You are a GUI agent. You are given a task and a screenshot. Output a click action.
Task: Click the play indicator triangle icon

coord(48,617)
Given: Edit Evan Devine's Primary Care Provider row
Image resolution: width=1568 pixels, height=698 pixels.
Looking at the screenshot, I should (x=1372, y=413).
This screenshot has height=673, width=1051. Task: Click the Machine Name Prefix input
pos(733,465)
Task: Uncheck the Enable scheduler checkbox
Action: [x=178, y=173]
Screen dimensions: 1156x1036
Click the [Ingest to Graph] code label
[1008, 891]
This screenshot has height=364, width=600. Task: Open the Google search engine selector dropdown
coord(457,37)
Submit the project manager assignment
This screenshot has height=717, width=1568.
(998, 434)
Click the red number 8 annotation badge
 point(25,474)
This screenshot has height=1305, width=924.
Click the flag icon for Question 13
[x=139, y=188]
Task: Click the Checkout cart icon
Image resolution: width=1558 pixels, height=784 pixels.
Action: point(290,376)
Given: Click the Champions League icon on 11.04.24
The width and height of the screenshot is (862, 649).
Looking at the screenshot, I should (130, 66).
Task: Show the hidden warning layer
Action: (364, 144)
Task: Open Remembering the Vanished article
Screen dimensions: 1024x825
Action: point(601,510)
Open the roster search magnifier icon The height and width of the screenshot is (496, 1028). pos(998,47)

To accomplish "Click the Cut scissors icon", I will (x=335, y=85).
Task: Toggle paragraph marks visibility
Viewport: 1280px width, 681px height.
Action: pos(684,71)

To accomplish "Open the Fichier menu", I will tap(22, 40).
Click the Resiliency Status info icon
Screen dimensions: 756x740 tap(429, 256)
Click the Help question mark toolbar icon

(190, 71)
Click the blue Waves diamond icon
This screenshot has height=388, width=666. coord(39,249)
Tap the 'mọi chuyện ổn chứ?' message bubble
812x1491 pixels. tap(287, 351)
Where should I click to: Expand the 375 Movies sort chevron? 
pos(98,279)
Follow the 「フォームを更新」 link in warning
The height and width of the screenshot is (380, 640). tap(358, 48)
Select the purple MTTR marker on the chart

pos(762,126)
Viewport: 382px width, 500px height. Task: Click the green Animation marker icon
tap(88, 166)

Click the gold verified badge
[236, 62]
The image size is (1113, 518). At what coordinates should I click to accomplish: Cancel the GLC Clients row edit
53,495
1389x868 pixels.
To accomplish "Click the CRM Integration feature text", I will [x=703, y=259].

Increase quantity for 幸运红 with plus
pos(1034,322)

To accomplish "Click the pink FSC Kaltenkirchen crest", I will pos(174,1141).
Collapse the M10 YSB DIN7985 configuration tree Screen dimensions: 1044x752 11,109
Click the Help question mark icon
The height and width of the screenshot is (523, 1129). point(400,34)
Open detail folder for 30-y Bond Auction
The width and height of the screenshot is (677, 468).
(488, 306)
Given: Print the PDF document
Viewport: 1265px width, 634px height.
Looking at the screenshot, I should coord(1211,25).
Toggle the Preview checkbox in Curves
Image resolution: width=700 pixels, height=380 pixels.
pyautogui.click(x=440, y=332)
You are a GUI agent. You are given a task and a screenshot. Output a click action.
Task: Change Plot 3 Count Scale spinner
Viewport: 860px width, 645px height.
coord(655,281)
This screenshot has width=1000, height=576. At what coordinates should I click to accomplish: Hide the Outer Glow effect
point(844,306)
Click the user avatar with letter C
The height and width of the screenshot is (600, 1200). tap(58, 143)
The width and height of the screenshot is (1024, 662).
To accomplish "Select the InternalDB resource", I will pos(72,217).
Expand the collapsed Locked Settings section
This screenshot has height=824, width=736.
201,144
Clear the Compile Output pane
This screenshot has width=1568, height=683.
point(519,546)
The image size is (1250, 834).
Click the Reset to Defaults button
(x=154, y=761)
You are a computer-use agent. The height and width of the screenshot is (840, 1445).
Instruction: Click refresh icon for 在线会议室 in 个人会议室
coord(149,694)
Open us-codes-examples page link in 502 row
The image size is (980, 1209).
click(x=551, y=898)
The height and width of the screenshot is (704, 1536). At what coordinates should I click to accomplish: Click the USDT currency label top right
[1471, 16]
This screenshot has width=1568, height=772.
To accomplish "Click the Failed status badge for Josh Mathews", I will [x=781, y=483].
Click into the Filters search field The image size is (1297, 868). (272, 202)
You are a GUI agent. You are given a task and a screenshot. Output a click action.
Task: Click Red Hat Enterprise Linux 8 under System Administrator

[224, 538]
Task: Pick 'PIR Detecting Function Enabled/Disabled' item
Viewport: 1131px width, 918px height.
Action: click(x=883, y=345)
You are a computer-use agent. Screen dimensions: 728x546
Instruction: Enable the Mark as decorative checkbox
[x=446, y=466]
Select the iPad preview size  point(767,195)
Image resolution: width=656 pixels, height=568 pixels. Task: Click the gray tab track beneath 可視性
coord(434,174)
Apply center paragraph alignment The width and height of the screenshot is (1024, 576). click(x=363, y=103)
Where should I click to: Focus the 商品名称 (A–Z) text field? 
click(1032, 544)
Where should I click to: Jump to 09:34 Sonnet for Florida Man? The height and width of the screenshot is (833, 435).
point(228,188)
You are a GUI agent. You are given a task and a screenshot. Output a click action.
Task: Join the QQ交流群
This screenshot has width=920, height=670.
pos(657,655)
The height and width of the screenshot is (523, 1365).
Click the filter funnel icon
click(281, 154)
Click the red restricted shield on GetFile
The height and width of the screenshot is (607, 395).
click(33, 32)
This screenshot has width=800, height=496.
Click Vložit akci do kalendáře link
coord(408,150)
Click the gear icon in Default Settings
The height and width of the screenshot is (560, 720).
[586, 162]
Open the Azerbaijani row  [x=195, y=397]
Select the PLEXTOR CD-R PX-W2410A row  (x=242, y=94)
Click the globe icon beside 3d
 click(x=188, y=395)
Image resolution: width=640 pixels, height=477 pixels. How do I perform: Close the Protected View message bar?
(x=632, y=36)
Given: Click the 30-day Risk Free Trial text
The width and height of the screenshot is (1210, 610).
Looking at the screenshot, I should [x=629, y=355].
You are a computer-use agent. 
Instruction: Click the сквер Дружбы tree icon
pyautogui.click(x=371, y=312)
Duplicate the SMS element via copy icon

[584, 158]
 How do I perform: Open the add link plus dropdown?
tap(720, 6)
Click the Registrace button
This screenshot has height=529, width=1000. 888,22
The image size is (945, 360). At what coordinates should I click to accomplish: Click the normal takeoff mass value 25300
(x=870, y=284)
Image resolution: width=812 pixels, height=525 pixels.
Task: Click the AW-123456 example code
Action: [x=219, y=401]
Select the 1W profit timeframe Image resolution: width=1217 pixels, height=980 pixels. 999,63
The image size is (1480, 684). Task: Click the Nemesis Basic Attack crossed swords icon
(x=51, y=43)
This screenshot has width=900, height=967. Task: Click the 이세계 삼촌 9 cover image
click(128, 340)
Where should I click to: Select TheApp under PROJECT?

* Action item
Check each line of the entries above for the word "computer". List the ones that have it.

* Expected answer
You are a computer-use agent. The height and width of the screenshot is (840, 1445).
You are a computer-use agent. Screen dimensions: 728x546
You are a computer-use agent. 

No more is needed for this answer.